The National Lottery is a great institution, and hundreds keep themselves poor buying tickets.

In one year the lottery has realized the sum of $3,409,143.57. The Government takes forty per cent. of this, and divides the rest between a number of charitable and religious organizations, all, needless to say, being Roman Catholic. Amongst the names appear the following: Poor Sisters of St. Joseph, Workshop of Our Lady, Sisters of St. Anthony, etc.

Little booths for the sale of lottery tickets are erected in the vestibules of some of the churches, and the Government, in this way, repays the church.

The gambling passion is one of Argentina's greatest curses. Tickets are bought by all, from the Senator down to the newsboy who ventures his only dollar.

You meet the water-seller passing down the street with his barrel cart, drawn by three or four horses with tinkling bells, dispensing water to customers at five cents a pail. The poorer classes have no other means of procuring this precious liquid. The water is kept in a corner of the house in large sun-baked jars. A peculiarity of these pots is that they are not made to stand alone, but have to be held up by something.

At early morning and evening the milkman goes his rounds on horseback. The milk he carries in six long, narrow cans, like inverted sugar-loaves, three on each side of his raw-hide saddle, he himself being perched between them on a sheepskin. In some cans he carries pure cream, which the jolting of his horse soon converts into butter. This he lifts out with his hands to any who care to buy. After the addition of a little salt, and the subtraction of a little buttermilk, this manteca is excellent. After serving you he will again mount his horse, but not until his hands have been well wiped on its tail, which almost touches the ground. The other cans of the lechero contain a mixture known to him alone. I never analyzed it, but have remarked a chalky substance in the bottom of my glass. He does not profess to sell pure milk; that you can buy, but, of course, at a higher price, from the pure milk seller. In the cool of the afternoon he will bring round his cows, with bells on their necks and calves dragging behind. The calves are tied to the mothers' tails, and wear a muzzle. At a sh-h from the sidewalk he stops them, and, stooping down, fills your pitcher according to your money. The cows, through being born and bred to a life in the streets, are generally miserable-looking beasts. Strange to add, the one milkman shoes his cows and the other leaves his horse unshod. It is not customary in this country for man's noble friend to wear more than his own natural hoof. A visit to the blacksmith is entertaining. The smith, by means of a short lasso, deftly trips up the animal, and, with its legs securely lashed, the cow must lie on its back while he shoes its upturned hoofs.

Many and varied are the scenes. One is struck by the number of horses, seven and eight often being yoked to one cart, which even then they sometimes find difficult to draw. Some of the streets are very bad, worse than our country lanes, and filled with deep ruts and drains, into which the horses often fall. There the driver will sometimes cruelly leave them, when, after his arm aches in using the whip, he finds the animal cannot rise.

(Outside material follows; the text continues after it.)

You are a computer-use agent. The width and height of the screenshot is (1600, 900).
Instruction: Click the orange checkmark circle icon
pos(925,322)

For the veriest trifle I have known men to smash the poor dumb brute's eyes out with the stock of the whip, and I have been very near the Police Station more than once when my righteous blood compelled me to interfere. Where, oh, where is the Society for the Prevention of Cruelty to Animals? Surely no suffering creatures under the sun cry out louder for mercy than those in Argentina?

As I have said, horses are left to die in the public streets. It has been my painful duty to pass moaning creatures lying helplessly in the road, with broken limbs, under a burning sun, suffering hunger and thirst, for three consecutive days, before kind death, the sufferer's friend, released them. Looking on such sights, seeing every street urchin with coarse laugh and brutal jest jump on such an animal's quivering body, stuff its parched mouth with mud, or poke sticks into its staring eyes, I have cried aloud at the injustice. The policeman and the passers-by have only laughed at me for my pains.

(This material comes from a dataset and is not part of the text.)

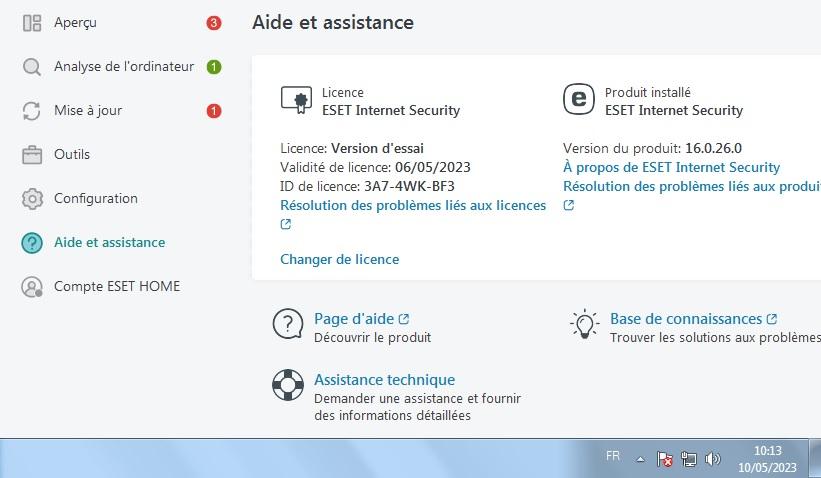Open the FR language indicator in taskbar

In my experiences in South America I found cruelty to be a marked feature of the people. If the father thrusts his dagger into his enemy, and the mother, in her fits of rage, sticks her hairpin into her maid's body, can it be wondered at if the children inherit cruel natures? How often have I seen a poor horse fall between the shafts of some loaded cart of bricks or sand! Never once have I seen his harness undone and willing hands help him up, as in other civilized lands. No, the lashing of the cruel whip or the knife's point is his only help. If, as some religious writers have said, the horse will be a sharer of Paradise along with man, his master, then those from Buenos Ayres will feed in stalls of silver and have their wounds healed by the clover of eternal kindness. "God is Love."

I have said the streets are full of holes. In justice to the authorities I must mention the fact that sometimes, especially at the crossings, these are filled up. To carry truthfulness still further, however, I must state that more than once I have known them bridged over with the putrefying remains of a horse in the last stages of decomposition.